Tarjan's Strongly Connected Components Algorithm
Files: sc.c, sc.h
If a set of vertices within a graph are "strongly connected", then their is a
path between any vertex pair (vs, vf) where vs is any starting vertex and vf
is any finishing vertex. That is, each vertex is reachable from every other
vertex. Tarjan's strongly connected (SC) component algorithm determines which
vertices in a directed graph are strongly connected. The algorithm proceeds in
a depth first search manner. It is described below:
SC(v)
{
N[v] = c; /* Mark v visited by assigning it a visit number. */
L[v] = c; /* Low-link initially equal to visit number. */
c++;
push v onto the stack;
for each w in OUT(v) {
if N[w] == UNDEFINED { /* N[w] == UNDEFINED means w is unvisited. */
Add edge (v, w) to T;
DFS(w);
L[v] = min(L[v], L[w]); /* Low-link number can propagate upward.
*/
}
else if w is on the stack {
L[v] = min(L[v], N[w]);
}
}
/* Check if SC component found. */
if L[v] == N[v] {
pop vertices off stack down to v;
/* These vertices make up an SC component. */
}
}
main_program {
T := EMPTY; /* T is the tree made up of traversed edges. */
c : = 0; /* c is the counter for visit numbers. */
for each vertex, v, in the graph,
N[v] = UNDEFINED /* Mark v "unvisited". */
SC(v0); /* v0 is the starting vertex. */
}
As the DFS proceeds it assigns a DFS (or visit) number to each vertex as it is
visited. The algorithm also maintains a low-link number, which is initially
assigned the same value as the visit number when a vertex is visited for the
first time. A stack of vertices is maintained, and when a vertex is visited
for the first time it is placed on the stack. We describe Tarjan's algorithm
by considering the imaginary DFS tree that is built up as the algorithm
proceeds.
As the DFS tree is built vertices, v, are assigned visit numbers N[v] and
low-link numbers L[v]. There are two ways that it is possible for the low-link
number to be updated as DFS proceeds. Suppose the algorithm is at vertex v in
the graph. The first kind of update is when the algorithm follows an edge to a
vertex w in OUT(v) that was previously visited and is still in the stack. In
this case, L[v] is updated to the smaller of L[v] and N[w]. The second kind of
update is for L[w] to propagate up the DFS tree and overwrite L[v], since after
the DFS from w is completed L[v] is updated to the smaller of L[v] and L[w].
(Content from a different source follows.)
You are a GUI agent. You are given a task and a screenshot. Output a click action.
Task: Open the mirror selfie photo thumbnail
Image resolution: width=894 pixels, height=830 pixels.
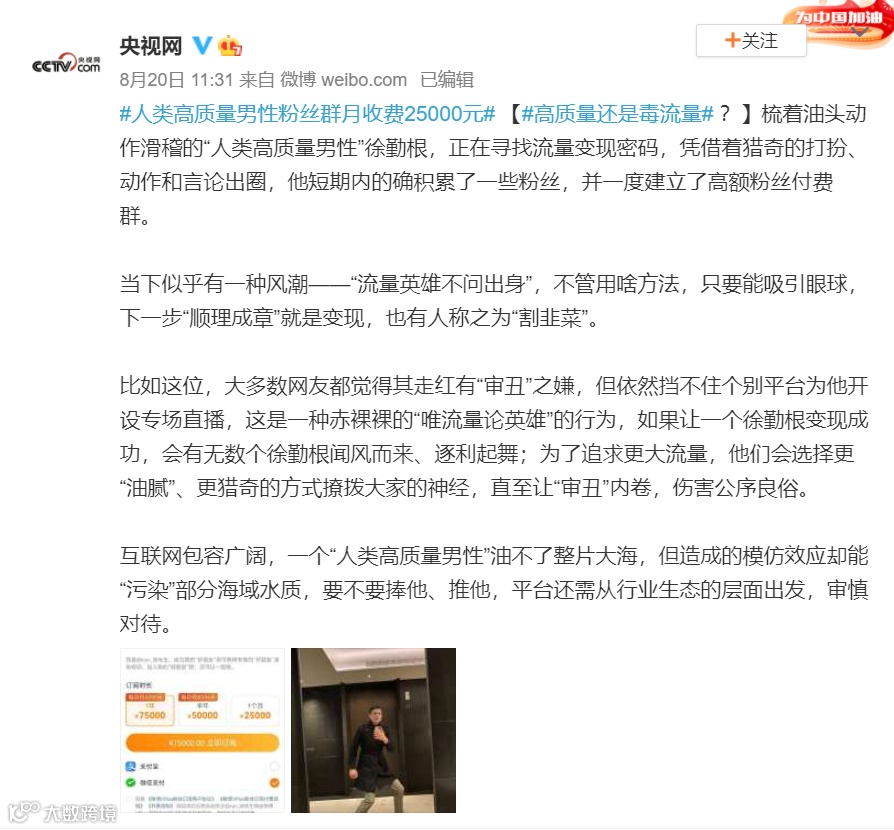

After the DFS from a vertex, v, is complete, the algorithm checks to see if
L[v] and N[v] are still equal (recall that the low-link and visit numbers were
initially the same). If L[v] is equal to N[v] then vertices are popped off the
stack, down to and including vertex v. A set of vertices popped off the stack
together make up an SC component. After the DFS terminates at the starting
vertex, all SC components have been found.
If the the SC components are condensed into single vertices with edges between
them, we have an acyclic graph. A side-effect of Tarjan's SC component
algorithm is that the SC components pop off the stack in topological order.
----------
In the source files sc.c and sc.h, SC components are represented using arrays
of vertex numbers. The structure type for SC component results is given below:
typedef struct sc_result {
int size, n_sets;
int *vertices;
int *sets_s, *sets_f;
} sc_result_t;
Field sets_n stores the number of SC components found in
the search. Field size specifies the array sizes. The SC components are
stored using three arrays:
- sets_s[i] gives the starting position in the vertices[] array of SC
component i.
- sets_f[i] gives the finishing position in the vertices[] array of SC
component i.
- vertices[] is used for storing the vertex numbers of vertices in the SC
components.
For example if there are three SC components the vertices in each are stored as
follows:
- SC0: vertices[sets_s[0]] ... vertices[sets_f[0]].
- SC1: vertices[sets_s[1]] ... vertices[sets_f[1]].
- SC2: vertices[sets_s[2]] ... vertices[sets_f[2]].
Note that array entries sets[3] onward are set to UNDEFINED.